Saturday 29 September 2018

Post-Truth

This post is in reference to the work given here:



        Post-truth is a new word, it has been chosen as the word of the year for 2016 by the Oxford English Dictionary. Post-truth is a compound word, which is a word comprised of two words joined together to create a new word with a new meaning. 

        Post-truth describes a situation in which the important of actual facts is supplanted by appeals to emotion and personal prejudices in influencing public opinion. The prefix post means after, though beginning in the 1970s it began to be used to designate a time when something becomes irrelevant. An example of this use is the word post-racial. First used in the 1990s, the term post-truth was popularized with publication of the book The Post-truth Era (2004), written by Ralph Keyes. The term post truth is mostly used in the sense of politics, a political philosophy which stresses emotion and personal prejudices over objective fact or specific policy. A related term is post-truthers.

        


        In theoretical definition, post-truth means objective facts are less influential in  shaping public opinion than appeals to emotion and personal belief.

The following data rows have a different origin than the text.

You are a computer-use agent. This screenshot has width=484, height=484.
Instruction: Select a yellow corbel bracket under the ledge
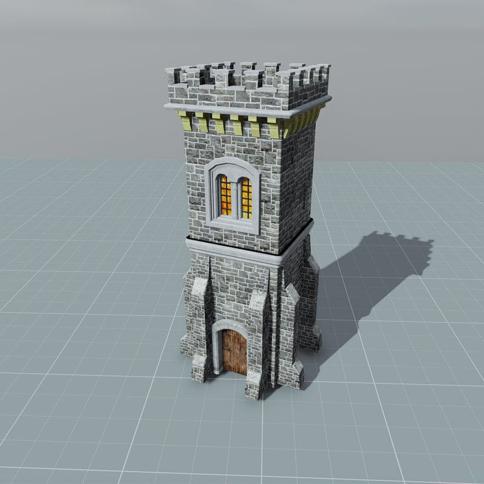pyautogui.click(x=237, y=125)
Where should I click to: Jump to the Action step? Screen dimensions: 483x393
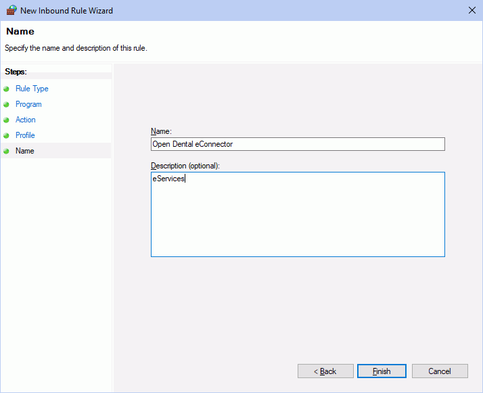[26, 120]
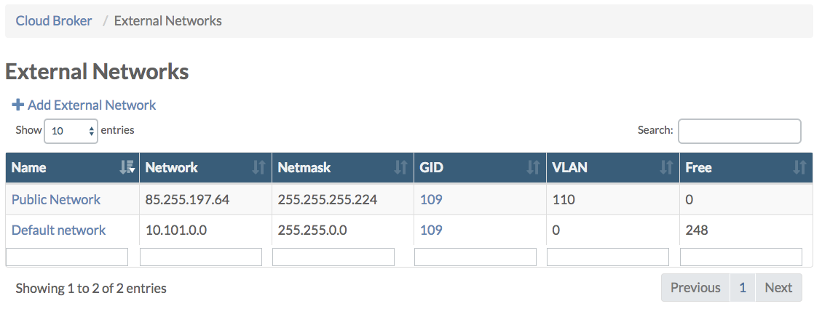Click the sort arrows in Network column
Image resolution: width=822 pixels, height=309 pixels.
tap(258, 168)
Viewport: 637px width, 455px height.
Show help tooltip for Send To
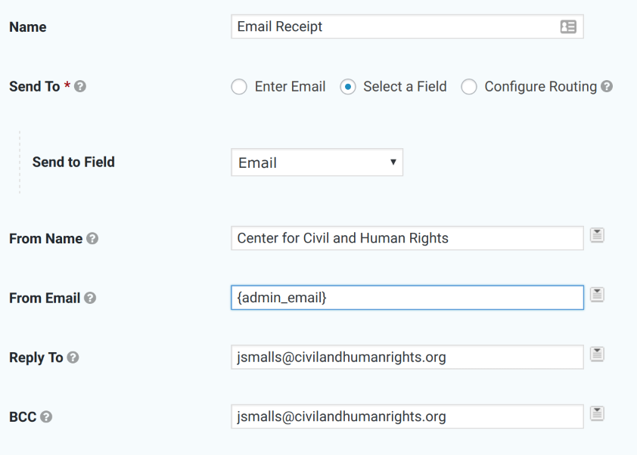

        In academic definition, post-truth means, "Systematic pattern of deviation from norm or rationality in judgment, whereby inferences about other people and situations maybe drawn in an illogical fashion. Individuals create their own 'subjective social reality' from their perception of the input."

        In real world sense, we the common people always have been manipulated by the powerful, the aristocratic, the dictator, the historians, the liberal and the influential. The people who had power always used his/her position to make us believe, this is the correct 'truth'. However its always been subjective and debatable. I mean, read about Sir Winston Churchill, he was the mass murderer of millions of people, but he always been regarded as a War Hero which is fare from the fact.



        In the post-truth era, borders blur between truth and lies, honesty and dishonesty, fiction and nonfiction. Deceiving others becomes a challenge, a game and ultimately a habit. As the volume of strangers and acquaintances in our lives rises, so do opportunities to improve on the truth. The result is a widespread sense that much of what told can't be trusted.